One way to prove it is by brute force, using a computer to attempt to solve every possible 16-clue combination. But it turns out that the number of such possibilities is about 3.3×1016, much less than the 6.7×1021 total number of possible Sudoku arrangements but still staggeringly large, and this would require a huge amount of computer time, about 300,000 years.
So mathematician Gary McGuire used the various symmetries that exist in these puzzles to reduce the number of different puzzles to be solved by a computer. Even then the final number of puzzles took 7 million computer hours and took about a year to carry out. You can read his paper here and an article about it here.

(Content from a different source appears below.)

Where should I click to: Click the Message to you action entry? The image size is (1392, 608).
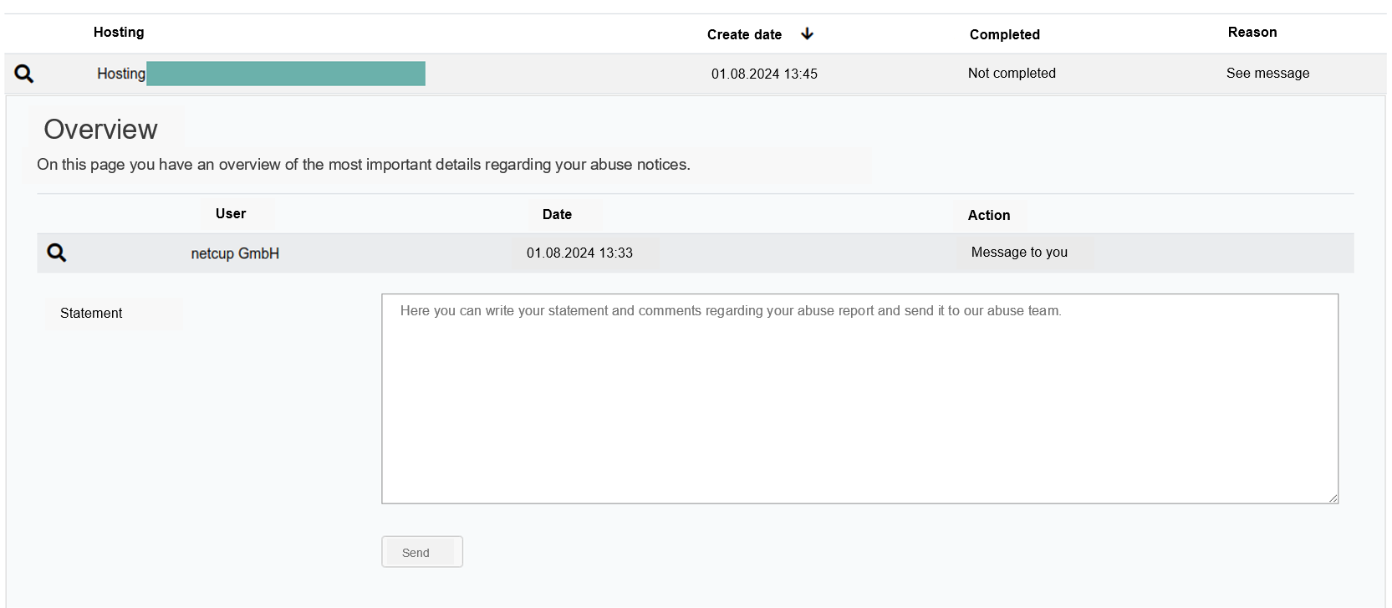point(1018,252)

Here is an entertaining video from mathematician James Grime explaining the problem and how it was solved.
Not to be pedantic but the answer is 42.
I forget, what was the question again?
If we prove that no n-clue puzzle has a unique solution, can it be taken for granted that no puzzle with fewer than n clues has a unique solution? It sounds like a reasonable assumption to me, but I assume that there is a mathematically rigorous proof of it available?

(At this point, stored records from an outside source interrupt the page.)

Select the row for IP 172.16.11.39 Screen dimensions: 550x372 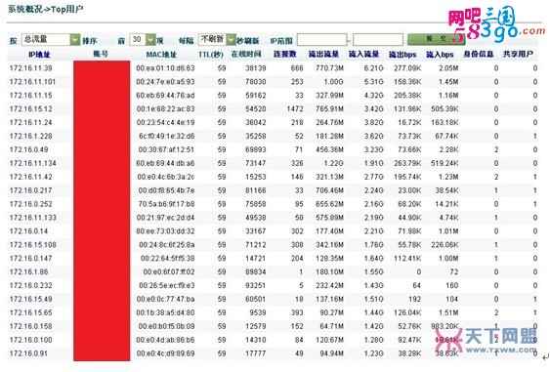coord(273,68)
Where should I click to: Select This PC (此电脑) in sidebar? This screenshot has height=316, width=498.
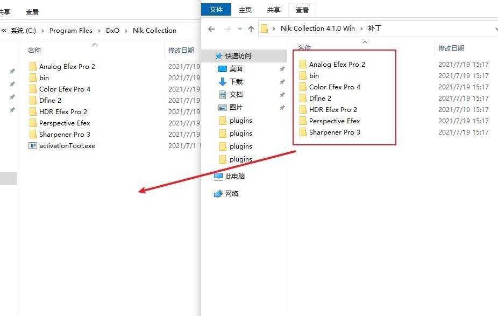[234, 177]
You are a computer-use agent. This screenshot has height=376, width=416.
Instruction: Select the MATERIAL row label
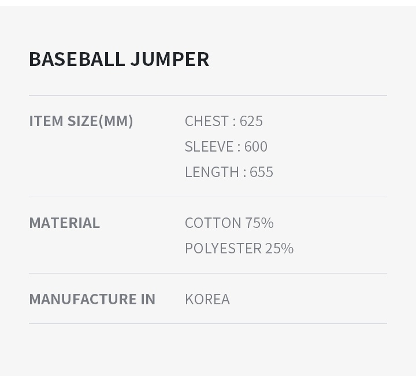pyautogui.click(x=64, y=223)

I thought the answer was Jesus!
(Boy, have I got the wrong blog!)
He says in the last 40 seconds that he doesn’t like sudoku because “it’s a game of pure logic.” I find that many people who enjoy sudoku the most are uninquisitive about science and believe religion unquestioningly.
They seem capable of thinking rationally, but choose not to be. I’ve tried and failed to get them to understand that the same methods which apply to solving sudokus are very much the same methods that can apply to any field of science -- eliminating impossibilities, finding and eliminating contradictions, comparing data to find single possibilities, etc.
.
“What do you get if you multiply six by nine?”
Suppose you had a unique solution to a puzzle that had only 15 clues (say), then by adding a clue to it in the appropriate location (dictated by the 15-clue solution) you would have a 16-clue puzzle with a unique solution, which would contradict the above result.
Duh. That sounds right to me. Thanks.
But that doesn’t include short-term situations of numbers only, handed to you in a table.
But yeah.
The religious have their way with logic, too, but start with faulty assumptions.
Perfectly accurate if we are using Base 13!